▸ **Problem to solve**:
Please return the data below verbatim, line for line, and leave the pictures out.

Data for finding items
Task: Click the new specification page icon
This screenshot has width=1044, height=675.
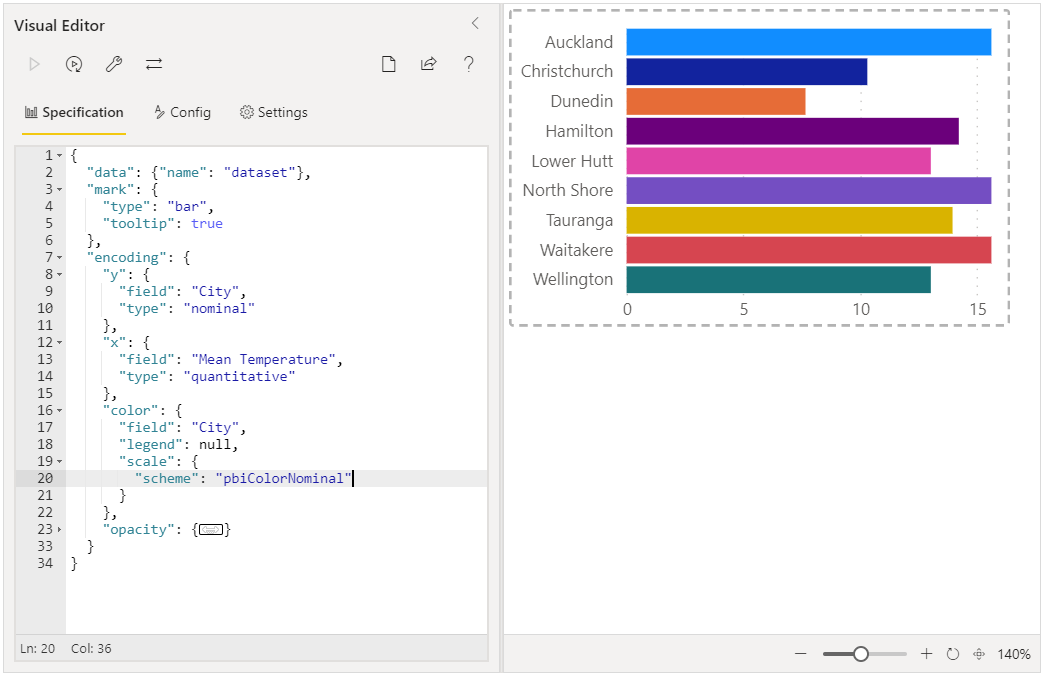Action: 389,64
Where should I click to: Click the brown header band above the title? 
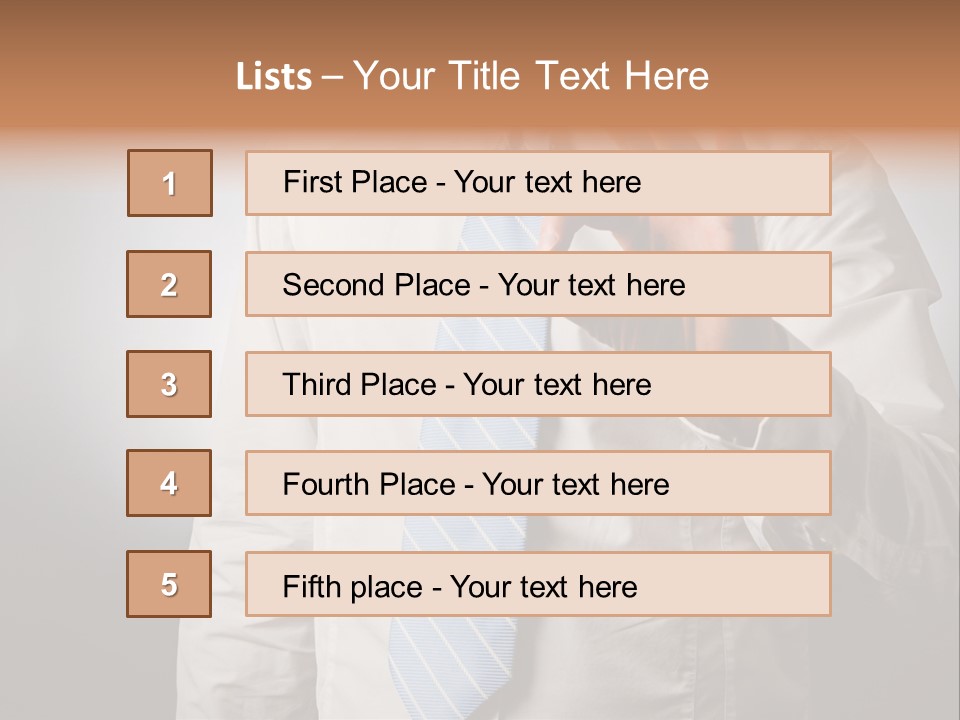pyautogui.click(x=480, y=24)
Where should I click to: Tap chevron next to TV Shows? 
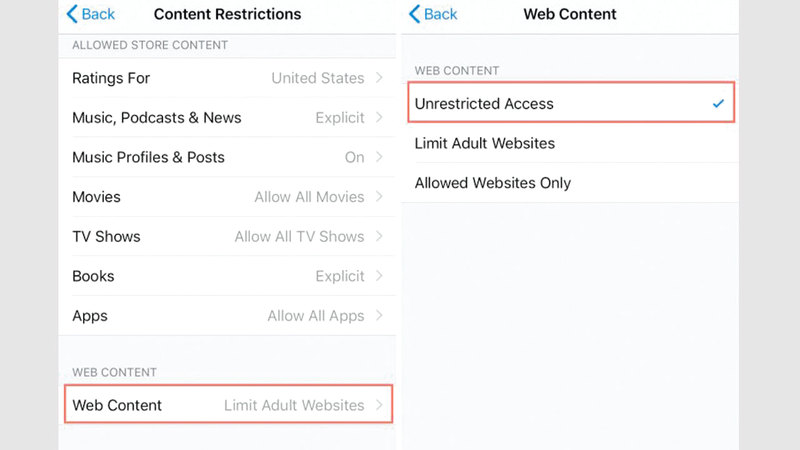click(380, 236)
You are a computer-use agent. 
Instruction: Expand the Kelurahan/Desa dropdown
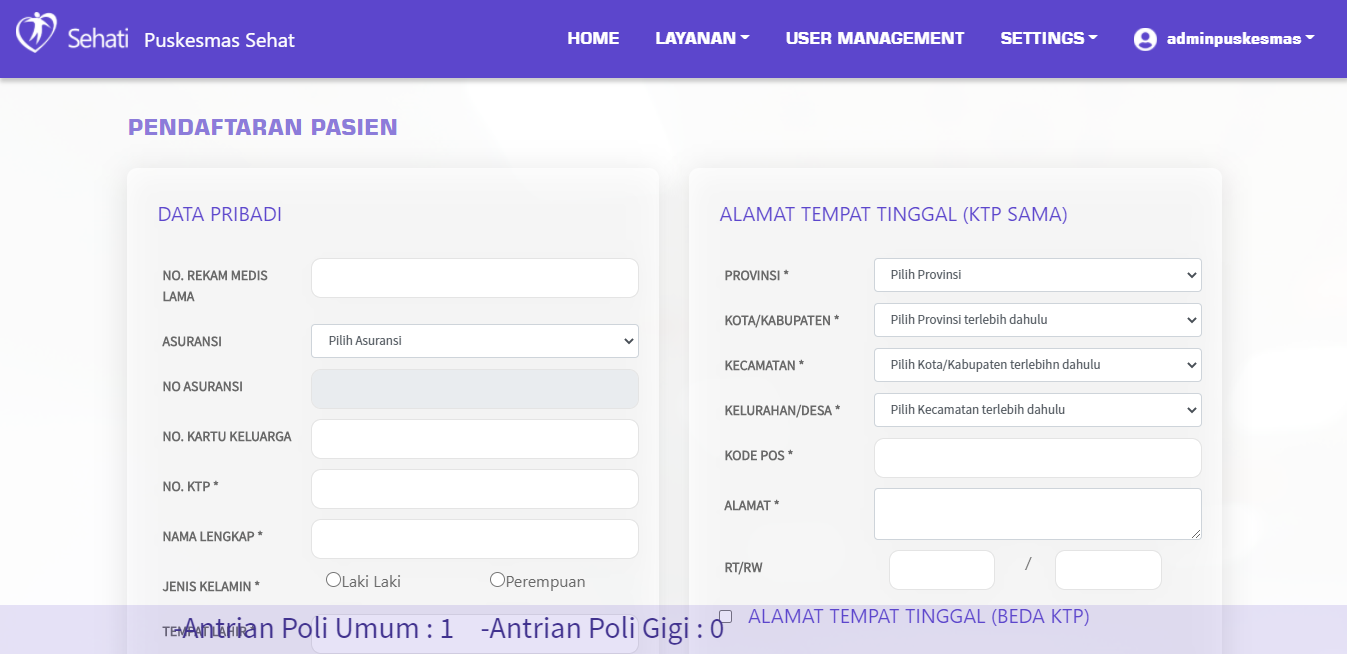point(1037,410)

▸ **Answer to the problem**:
Task: Click the new specification page icon
This screenshot has width=1044, height=675.
Action: 389,64
Where should I click to: Click the brown header band above the title? 
pyautogui.click(x=480, y=24)
Where should I click to: Tap chevron next to TV Shows? 
click(380, 236)
You are a computer-use agent. 
Instruction: Expand the Kelurahan/Desa dropdown
point(1037,410)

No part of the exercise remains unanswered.